No caso envolvendo Neymar, as condições objetivas de punibilidade estão presentes e, destarte, não há qualquer óbice para que as investigações sejam conduzidas por autoridades brasileiras.

O ingresso do agente no território nacional é condição de procedibilidade, sem a qual não se pode dar início ao processo penal, mas não é óbice para investigação [6]. Todavia, Neymar se encontra no Brasil e, inclusive, irá prestar esclarecimentos sobre os fatos, segundo veiculado pela mídia ao reproduzir declarações de sua advogada [7].

O fato é punível também no país em que foi praticado e o crime está incluído entre aqueles pelos quais a lei brasileira autoriza extradição, de acordo com os artigos 81 e seguintes da Lei 13.445/2017, que trata do tema.

Não há absolvição e tampouco perdão ou extinção da punibilidade no estrangeiro.

O Código de Processo Penal, em seu artigo 88, estabelece que o local competente para persecução penal nos crimes praticados fora do território brasileiro será o juízo da capital do estado onde houver por último residido o acusado. Se este nunca tiver residido no Brasil, será competente o juízo da capital da República.

Como o último domicílio de Neymar no Brasil foi na cidade de Santos, a capital de São Paulo é o local competente para prosseguimento do caso.

Portanto, diante das circunstâncias do caso concreto, o Código Penal e o Código de Processo Penal autorizam que as investigações sejam realizadas na capital de São Paulo, uma vez que estão satisfeitas todas as condições do artigo 7º, parágrafo 2º, do Código Penal.


[1] https://www.bbc.com/portuguese/geral-48513598. Acesso em 07.06.2019.
https://www.nytimes.com/2019/06/01/sports/neymar-accused-rape-brazil.html?searchResultPosition=1. Acesso em 07.06.2019.

[2] REALE JÚNIOR, Miguel (org.) et al. Código penal comentado. São Paulo: Saraiva, 2017, p. 33.

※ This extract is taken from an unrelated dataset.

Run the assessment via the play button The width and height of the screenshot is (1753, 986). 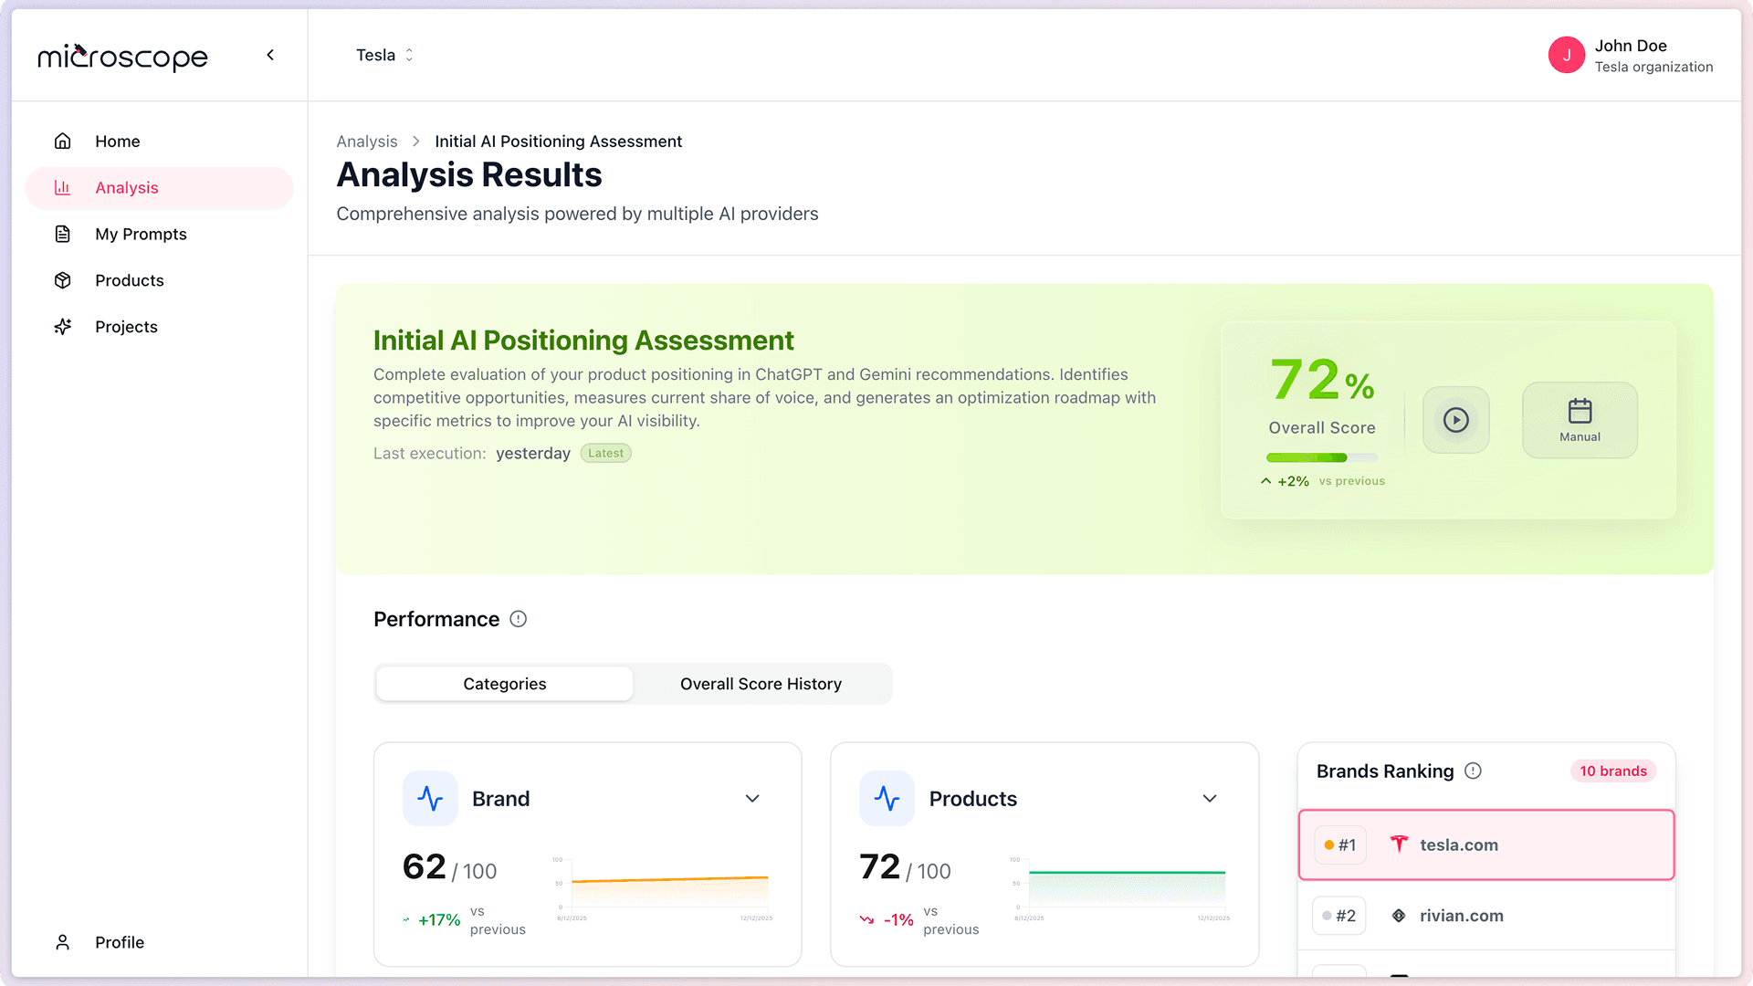1455,420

[3] SOUZA, Luciano Anderson de. Direito penal: volume 1, parte geral. São Paulo: Thmson Reuters Brasil, 2019, p. 150.

[4] SOUZA, Luciano Anderson de. Direito penal: volume 1, parte geral. São Paulo: Thmson Reuters Brasil, 2019, pp. 150/151.

[5] SANTOS, Juarez Cirino dos. Direito penal: parte geral. Florianópolis: Empório do Direito, 2017, p. 43.

[6] [4] SOUZA, Luciano Anderson de. Direito penal: volume 1, parte geral. São Paulo: Thmson Reuters Brasil, 2019, p. 152.